BRIEF: Output every record word for word.

Pixel coordinate grounding data:

────────

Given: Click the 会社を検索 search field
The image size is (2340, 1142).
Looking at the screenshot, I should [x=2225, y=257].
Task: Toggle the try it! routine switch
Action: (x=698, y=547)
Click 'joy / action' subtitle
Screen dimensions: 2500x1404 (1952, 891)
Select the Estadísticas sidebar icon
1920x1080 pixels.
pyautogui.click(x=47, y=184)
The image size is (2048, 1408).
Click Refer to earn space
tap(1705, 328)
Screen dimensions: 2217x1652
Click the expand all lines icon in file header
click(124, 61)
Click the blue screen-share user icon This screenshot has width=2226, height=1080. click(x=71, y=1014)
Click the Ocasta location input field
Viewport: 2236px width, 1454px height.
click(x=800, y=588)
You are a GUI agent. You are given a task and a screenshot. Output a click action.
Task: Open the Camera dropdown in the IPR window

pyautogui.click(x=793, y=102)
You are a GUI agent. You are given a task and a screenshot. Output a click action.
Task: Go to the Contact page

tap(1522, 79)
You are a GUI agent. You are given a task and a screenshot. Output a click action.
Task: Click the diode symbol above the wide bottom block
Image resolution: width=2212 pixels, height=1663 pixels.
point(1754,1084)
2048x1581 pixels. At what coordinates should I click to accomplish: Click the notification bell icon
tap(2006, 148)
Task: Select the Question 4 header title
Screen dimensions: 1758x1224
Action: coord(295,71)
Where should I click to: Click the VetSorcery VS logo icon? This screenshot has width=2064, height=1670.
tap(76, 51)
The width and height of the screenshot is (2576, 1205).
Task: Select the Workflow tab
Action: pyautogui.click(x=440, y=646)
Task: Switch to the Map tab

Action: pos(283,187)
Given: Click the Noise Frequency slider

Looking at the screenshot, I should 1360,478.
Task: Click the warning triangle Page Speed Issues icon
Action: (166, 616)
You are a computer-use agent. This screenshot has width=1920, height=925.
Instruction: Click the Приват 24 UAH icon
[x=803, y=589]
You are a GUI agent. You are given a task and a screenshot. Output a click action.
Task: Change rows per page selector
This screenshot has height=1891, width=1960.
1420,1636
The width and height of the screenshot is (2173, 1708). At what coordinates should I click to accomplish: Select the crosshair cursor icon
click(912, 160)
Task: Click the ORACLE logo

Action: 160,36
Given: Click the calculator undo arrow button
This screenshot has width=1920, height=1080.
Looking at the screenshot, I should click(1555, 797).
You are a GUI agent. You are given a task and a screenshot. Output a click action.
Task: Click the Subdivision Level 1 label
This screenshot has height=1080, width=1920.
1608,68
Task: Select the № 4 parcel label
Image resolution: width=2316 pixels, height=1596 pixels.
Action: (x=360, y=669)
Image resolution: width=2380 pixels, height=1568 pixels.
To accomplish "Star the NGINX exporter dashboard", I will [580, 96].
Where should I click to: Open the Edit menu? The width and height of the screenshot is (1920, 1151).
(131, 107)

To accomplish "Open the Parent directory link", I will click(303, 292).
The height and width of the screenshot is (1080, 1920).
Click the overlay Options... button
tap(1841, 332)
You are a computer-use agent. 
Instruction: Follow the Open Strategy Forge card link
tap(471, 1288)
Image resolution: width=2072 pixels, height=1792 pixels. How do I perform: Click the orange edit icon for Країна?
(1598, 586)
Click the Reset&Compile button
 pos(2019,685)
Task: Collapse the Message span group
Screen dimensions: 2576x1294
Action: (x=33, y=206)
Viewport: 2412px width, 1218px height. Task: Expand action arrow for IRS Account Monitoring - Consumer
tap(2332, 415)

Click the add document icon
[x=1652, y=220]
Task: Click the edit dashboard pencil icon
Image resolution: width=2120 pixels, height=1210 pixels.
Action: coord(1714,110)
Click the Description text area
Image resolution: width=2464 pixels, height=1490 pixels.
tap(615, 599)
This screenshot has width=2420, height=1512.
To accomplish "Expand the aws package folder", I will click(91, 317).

────────

COMPLETED TASK:
Given: Click the 会社を検索 search field
The image size is (2340, 1142).
Looking at the screenshot, I should [x=2225, y=257].
Task: Toggle the try it! routine switch
Action: (x=698, y=547)
Click 'joy / action' subtitle
Screen dimensions: 2500x1404 (1952, 891)
Select the Estadísticas sidebar icon
1920x1080 pixels.
pyautogui.click(x=47, y=184)
The image size is (2048, 1408).
Click Refer to earn space
tap(1705, 328)
Screen dimensions: 2217x1652
Click the expand all lines icon in file header
click(124, 61)
Click the blue screen-share user icon This screenshot has width=2226, height=1080. click(x=71, y=1014)
Click the Ocasta location input field
Viewport: 2236px width, 1454px height.
click(x=800, y=588)
You are a GUI agent. You are given a task and a screenshot. Output a click action.
Task: Open the Camera dropdown in the IPR window

pyautogui.click(x=793, y=102)
You are a GUI agent. You are given a task and a screenshot. Output a click action.
Task: Go to the Contact page

tap(1522, 79)
You are a GUI agent. You are given a task and a screenshot. Output a click action.
Task: Click the diode symbol above the wide bottom block
Image resolution: width=2212 pixels, height=1663 pixels.
point(1754,1084)
2048x1581 pixels. At what coordinates should I click to accomplish: Click the notification bell icon
tap(2006, 148)
Task: Select the Question 4 header title
Screen dimensions: 1758x1224
Action: coord(295,71)
Where should I click to: Click the VetSorcery VS logo icon? This screenshot has width=2064, height=1670.
tap(76, 51)
The width and height of the screenshot is (2576, 1205).
Task: Select the Workflow tab
Action: pyautogui.click(x=440, y=646)
Task: Switch to the Map tab

Action: pos(283,187)
Given: Click the Noise Frequency slider

Looking at the screenshot, I should 1360,478.
Task: Click the warning triangle Page Speed Issues icon
Action: (166, 616)
You are a computer-use agent. This screenshot has width=1920, height=925.
Instruction: Click the Приват 24 UAH icon
[x=803, y=589]
You are a GUI agent. You are given a task and a screenshot. Output a click action.
Task: Change rows per page selector
This screenshot has height=1891, width=1960.
1420,1636
The width and height of the screenshot is (2173, 1708). At what coordinates should I click to accomplish: Select the crosshair cursor icon
click(912, 160)
Task: Click the ORACLE logo

Action: 160,36
Given: Click the calculator undo arrow button
This screenshot has width=1920, height=1080.
Looking at the screenshot, I should click(1555, 797).
You are a GUI agent. You are given a task and a screenshot. Output a click action.
Task: Click the Subdivision Level 1 label
This screenshot has height=1080, width=1920.
1608,68
Task: Select the № 4 parcel label
Image resolution: width=2316 pixels, height=1596 pixels.
Action: (x=360, y=669)
Image resolution: width=2380 pixels, height=1568 pixels.
To accomplish "Star the NGINX exporter dashboard", I will [580, 96].
Where should I click to: Open the Edit menu? The width and height of the screenshot is (1920, 1151).
(131, 107)

To accomplish "Open the Parent directory link", I will click(303, 292).
The height and width of the screenshot is (1080, 1920).
Click the overlay Options... button
tap(1841, 332)
You are a computer-use agent. 
Instruction: Follow the Open Strategy Forge card link
tap(471, 1288)
Image resolution: width=2072 pixels, height=1792 pixels. How do I perform: Click the orange edit icon for Країна?
(1598, 586)
Click the Reset&Compile button
 pos(2019,685)
Task: Collapse the Message span group
Screen dimensions: 2576x1294
Action: (x=33, y=206)
Viewport: 2412px width, 1218px height. Task: Expand action arrow for IRS Account Monitoring - Consumer
tap(2332, 415)

Click the add document icon
[x=1652, y=220]
Task: Click the edit dashboard pencil icon
Image resolution: width=2120 pixels, height=1210 pixels.
Action: coord(1714,110)
Click the Description text area
Image resolution: width=2464 pixels, height=1490 pixels.
tap(615, 599)
This screenshot has width=2420, height=1512.
To accomplish "Expand the aws package folder", I will click(91, 317).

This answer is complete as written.